13. The lead gripper according to claim 1, wherein the upper arm and the lower arm are a first pair of arms, and the lead gripper further comprises one or more additional pairs of arms,

one or more grip surfaces of a first one of the upper arm or the lower arm of each additional pair of arms comprises one or more lead fixing protrusions that are each configured to pass through the electrode lead, and

a grip surface of a second one of the upper arm or the lower arm of each additional pair of arms comprises a groove that is configured to accommodate the one or more lead fixing protrusions therein.

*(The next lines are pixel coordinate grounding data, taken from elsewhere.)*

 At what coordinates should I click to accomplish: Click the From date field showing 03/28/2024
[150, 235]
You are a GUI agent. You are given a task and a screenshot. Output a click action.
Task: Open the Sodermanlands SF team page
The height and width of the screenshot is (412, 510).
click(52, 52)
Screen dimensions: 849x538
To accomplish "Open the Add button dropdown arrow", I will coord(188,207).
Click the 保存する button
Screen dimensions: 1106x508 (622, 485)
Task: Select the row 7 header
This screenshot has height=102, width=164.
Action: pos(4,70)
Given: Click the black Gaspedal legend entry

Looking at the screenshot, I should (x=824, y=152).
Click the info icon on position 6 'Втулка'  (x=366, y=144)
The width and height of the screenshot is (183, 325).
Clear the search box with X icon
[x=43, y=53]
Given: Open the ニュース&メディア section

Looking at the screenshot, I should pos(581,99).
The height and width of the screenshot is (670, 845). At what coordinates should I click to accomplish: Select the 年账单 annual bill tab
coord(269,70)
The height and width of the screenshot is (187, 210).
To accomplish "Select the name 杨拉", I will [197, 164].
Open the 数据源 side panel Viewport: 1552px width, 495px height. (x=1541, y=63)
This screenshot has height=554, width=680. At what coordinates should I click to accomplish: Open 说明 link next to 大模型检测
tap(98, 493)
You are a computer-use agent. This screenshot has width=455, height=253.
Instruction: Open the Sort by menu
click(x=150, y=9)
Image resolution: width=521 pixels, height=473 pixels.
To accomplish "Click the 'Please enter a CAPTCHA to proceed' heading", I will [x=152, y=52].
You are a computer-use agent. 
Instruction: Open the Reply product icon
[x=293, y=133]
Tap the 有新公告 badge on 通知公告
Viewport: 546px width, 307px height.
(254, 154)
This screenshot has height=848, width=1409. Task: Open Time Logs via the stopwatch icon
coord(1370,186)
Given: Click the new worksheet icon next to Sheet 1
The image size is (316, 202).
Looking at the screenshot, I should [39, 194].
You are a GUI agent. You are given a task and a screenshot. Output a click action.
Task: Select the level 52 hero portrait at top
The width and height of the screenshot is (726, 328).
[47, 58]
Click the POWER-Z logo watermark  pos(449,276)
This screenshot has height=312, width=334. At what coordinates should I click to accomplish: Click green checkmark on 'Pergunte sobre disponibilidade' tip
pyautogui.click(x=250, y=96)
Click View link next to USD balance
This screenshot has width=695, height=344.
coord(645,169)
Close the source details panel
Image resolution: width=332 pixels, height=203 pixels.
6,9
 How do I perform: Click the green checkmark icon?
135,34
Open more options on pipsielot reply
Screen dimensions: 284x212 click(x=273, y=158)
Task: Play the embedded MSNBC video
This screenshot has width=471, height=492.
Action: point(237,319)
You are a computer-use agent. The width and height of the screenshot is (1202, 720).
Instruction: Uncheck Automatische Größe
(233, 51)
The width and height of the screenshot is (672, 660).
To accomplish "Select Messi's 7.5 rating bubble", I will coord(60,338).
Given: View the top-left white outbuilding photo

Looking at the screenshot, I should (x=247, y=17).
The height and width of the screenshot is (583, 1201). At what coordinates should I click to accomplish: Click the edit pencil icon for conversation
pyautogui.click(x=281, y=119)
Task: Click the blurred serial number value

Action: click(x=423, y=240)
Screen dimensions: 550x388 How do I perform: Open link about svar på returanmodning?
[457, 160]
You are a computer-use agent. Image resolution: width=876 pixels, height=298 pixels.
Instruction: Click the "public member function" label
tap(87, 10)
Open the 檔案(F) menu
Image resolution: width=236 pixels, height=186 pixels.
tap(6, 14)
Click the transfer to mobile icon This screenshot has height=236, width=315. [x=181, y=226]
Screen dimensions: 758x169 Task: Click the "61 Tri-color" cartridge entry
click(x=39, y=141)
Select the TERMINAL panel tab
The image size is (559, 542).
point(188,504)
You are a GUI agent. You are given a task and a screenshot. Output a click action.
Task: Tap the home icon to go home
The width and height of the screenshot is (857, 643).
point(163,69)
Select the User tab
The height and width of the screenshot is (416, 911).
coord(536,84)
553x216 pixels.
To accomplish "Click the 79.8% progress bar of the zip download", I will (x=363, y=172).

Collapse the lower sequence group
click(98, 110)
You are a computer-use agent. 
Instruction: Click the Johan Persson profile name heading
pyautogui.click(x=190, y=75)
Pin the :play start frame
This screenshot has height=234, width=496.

14. A method of gripping an electrode lead with a lead gripper, the method comprising:

passing one or more lead fixing protrusions of the lead gripper through the electrode lead; and

gripping the electrode lead between an upper arm and a lower arm of the lead gripper, one or more grip surfaces of a first one of the upper arm or the lower arm comprising the one or more lead fixing protrusions.

15. The method according to claim 14, wherein a grip surface of a second one of the upper arm or the lower arm comprises one or more grooves that accommodates the one or more lead fixing protrusions therein.

16. The method according to claim 15, further comprising inserting the one or more lead fixing protrusions into the one or more grooves.

17. The method according to claim 14, wherein the one or more lead fixing protrusions are two or more lead fixing protrusions, and the two or more lead fixing protrusions are located on one of the grip surfaces spaced apart from each other.

18. The method according to claim 17, wherein the two or more lead fixing protrusions are spaced apart from each other in a horizontal direction or in a vertical direction.

19. The method according to claim 14, wherein the upper arm and the lower arm are a first pair of arms, and the lead gripper further comprises one or two additional pairs of arms, the gripping further comprising gripping the electrode lead between an upper arm and a lower arm of each of the one or two additional pairs of arms.

20. The method according to claim 14, wherein the passing comprises passing the one or more lead fixing protrusions through one or more lead fixing holes extending through the electrode lead, the method further comprising transporting the electrode lead with the lead gripper.